LONDON (Alliance News) - Troubled outsourcing company G4S PLC Wednesday said it swung to a loss in 2013 as it booked GBP386 million in charges and restructuring costs related to its issues with UK government contracts, but it also finally reached a settlement on the contracts meaning it may be able to bid again for crucial government tenders.

G4S and rival Serco PLC were placed under investigation by the UK government last July and all their government contracts were placed under review, after details from an audit emerged showing that they had been over-charging on criminal tagging contracts, claiming for people who were dead, who had never been to prison, or never tagged in the first place.

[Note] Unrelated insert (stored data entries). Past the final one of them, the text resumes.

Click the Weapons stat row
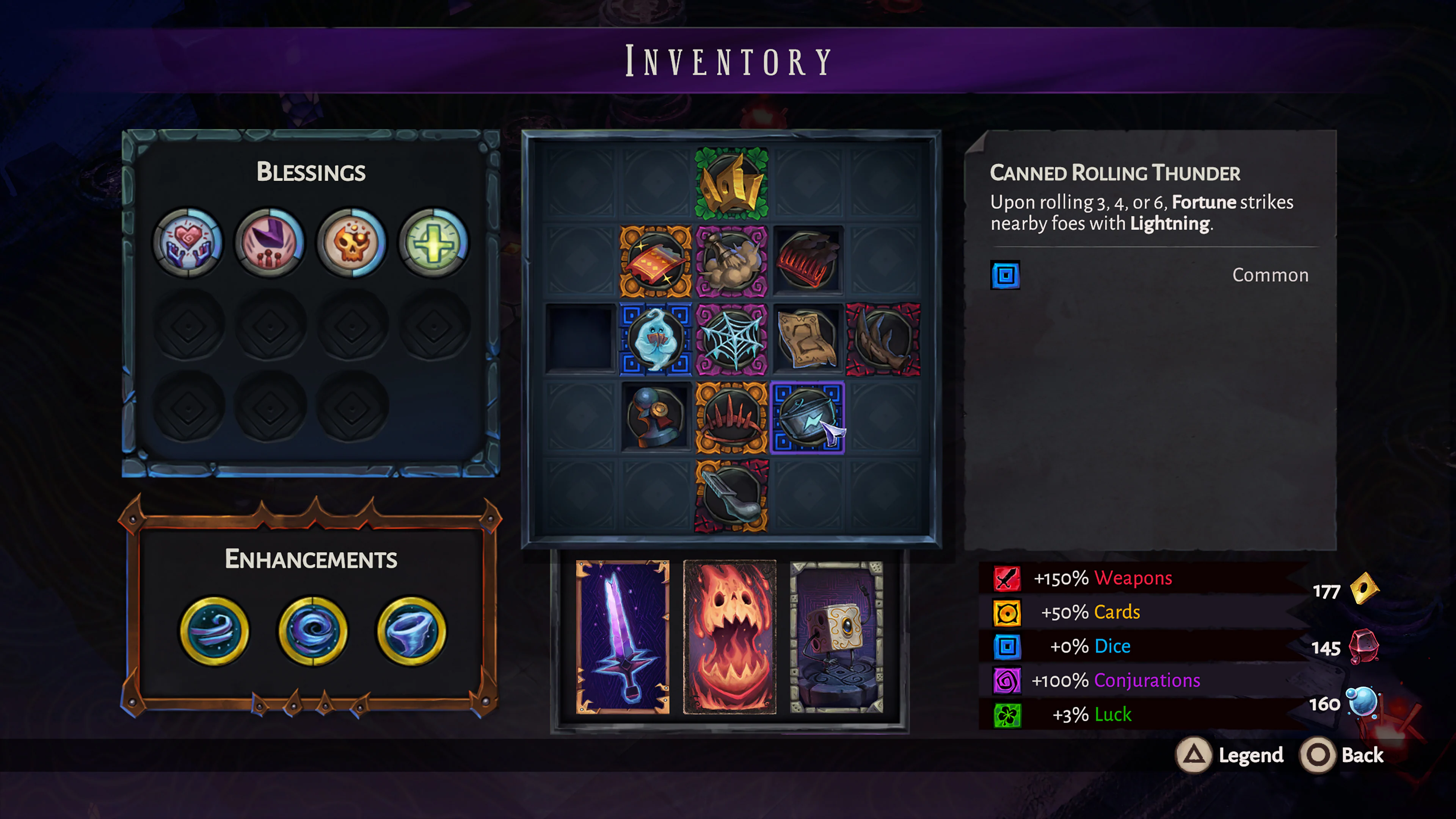pos(1144,578)
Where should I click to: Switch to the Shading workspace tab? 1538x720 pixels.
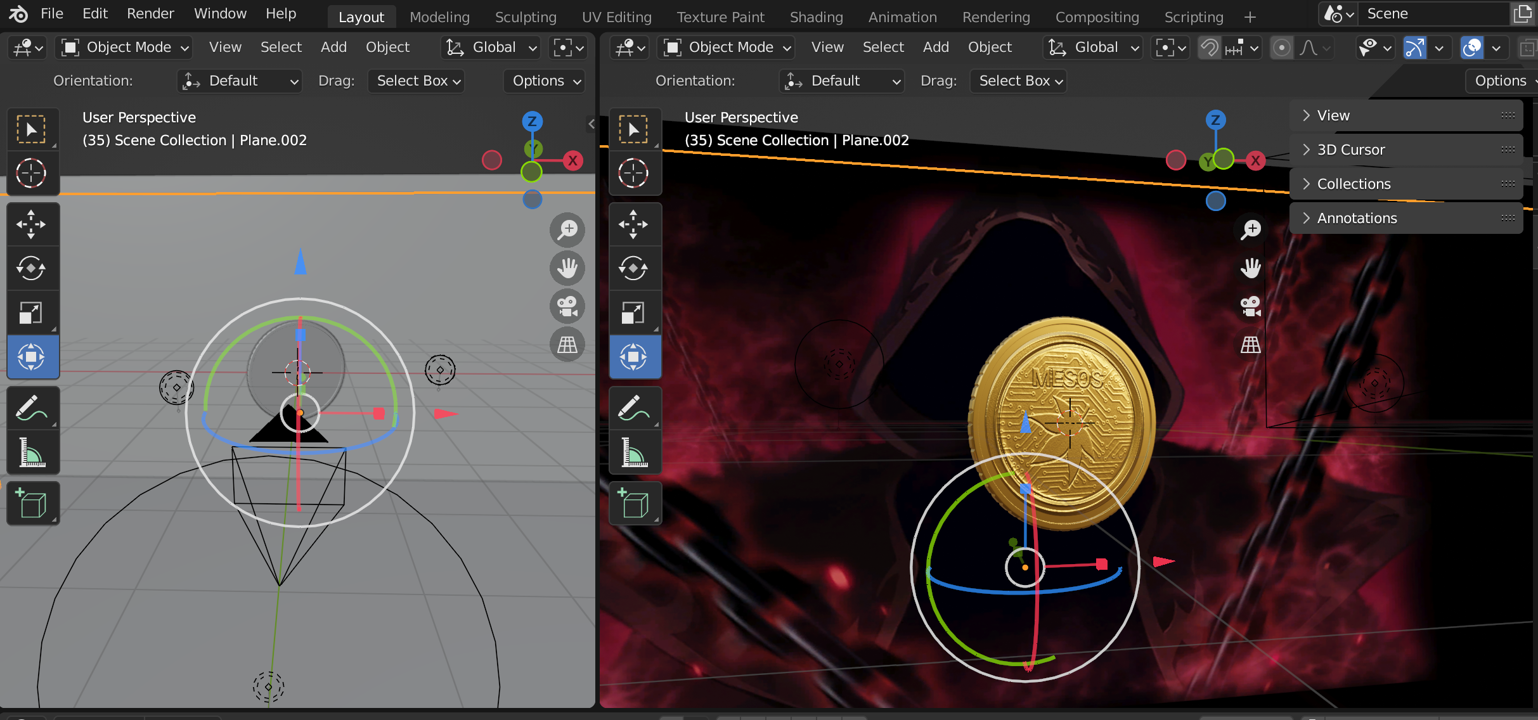[x=815, y=17]
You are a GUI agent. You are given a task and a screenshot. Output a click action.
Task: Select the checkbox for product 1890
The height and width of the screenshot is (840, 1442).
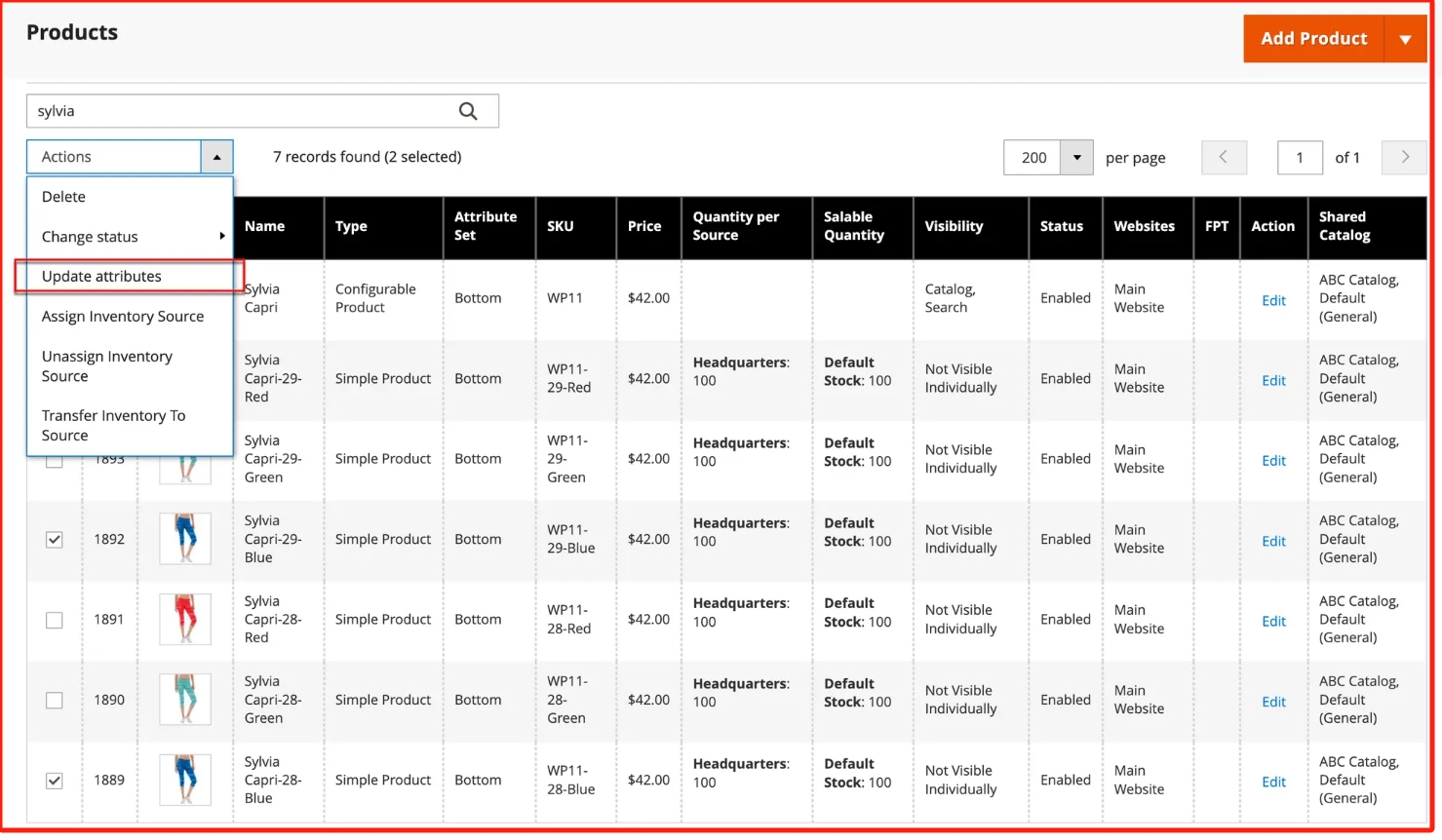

In November, the Serious Fraud Office opened a criminal investigation into the tagging contracts.

In December, two G4S court facilities management contracts were also referred to the SFO.

Serco in December agreed a GBP69.5 million settlement on the tagging contract with the UK government, which has endorsed its restructuring programme and said it can bid once more for government contracts after a six month ban.

G4S Wednesday said it had finally reached its own settlement with the government, which had rejected a previous offer by the company to refund GBP24.1 million for overcharging.

G4S said it will pay GBP108.9 million, comprising a GBP75.9 million cash payment and GBP33 million in credits for services provided, to settle both the tagging and the facilities management contract issues.

"We believe that the conclusion of this matter, together with the actions we are developing on corporate renewal, will enable us to maintain our position as a strategic supplier to Government," G4S Chief Executive Ashley Almanza said in a statement.

Like Serco, G4S has also been going through a restructuring programme in the wake of the contract issues.

It said it had booked GBP136 million in charges in 2013 for a global review of contracts, including a provision for the UK tagging contract, a charge of GBP182 million following a review of its assets and liabilities, and a GBP68 million for accelerating its restructuring programme.

That pushed it to a pretax loss of GBP170 million for 2013, compared with a profit of GBP158 million in 2012. Its net loss was GBP362 million, compared with a GBP40 million profit.

Excluding the charges, its closely-watched profit before interest, tax and amortisation was down 6% at GBP442 million, while the figure was up 2.8% at constant currencies. Its revenues rose to GBP7.43 billion, from GBP7.24 billion.

Despite this, Almanza said the company was already looking to the future.

"This has been an extremely challenging year for G4S. We have taken clear action to address longstanding issues and have introduced wide ranging changes to strengthen our business. We can now look to the future with increasing confidence, focusing on the growing demand for G4S services that underpins our plans to deliver sustainable, profitable growth," the new CEO said in a statement.

"That confidence is reflected in the Board's recommendation to maintain the dividend."

G4S kept its final dividend unchanged at 5.54 pence, meaning the total dividend for the year was also flat at 8.96p.

Still, its shares were down 7.2% at 227.7 pence early Wednesday, the biggest decline on the FTSE 100.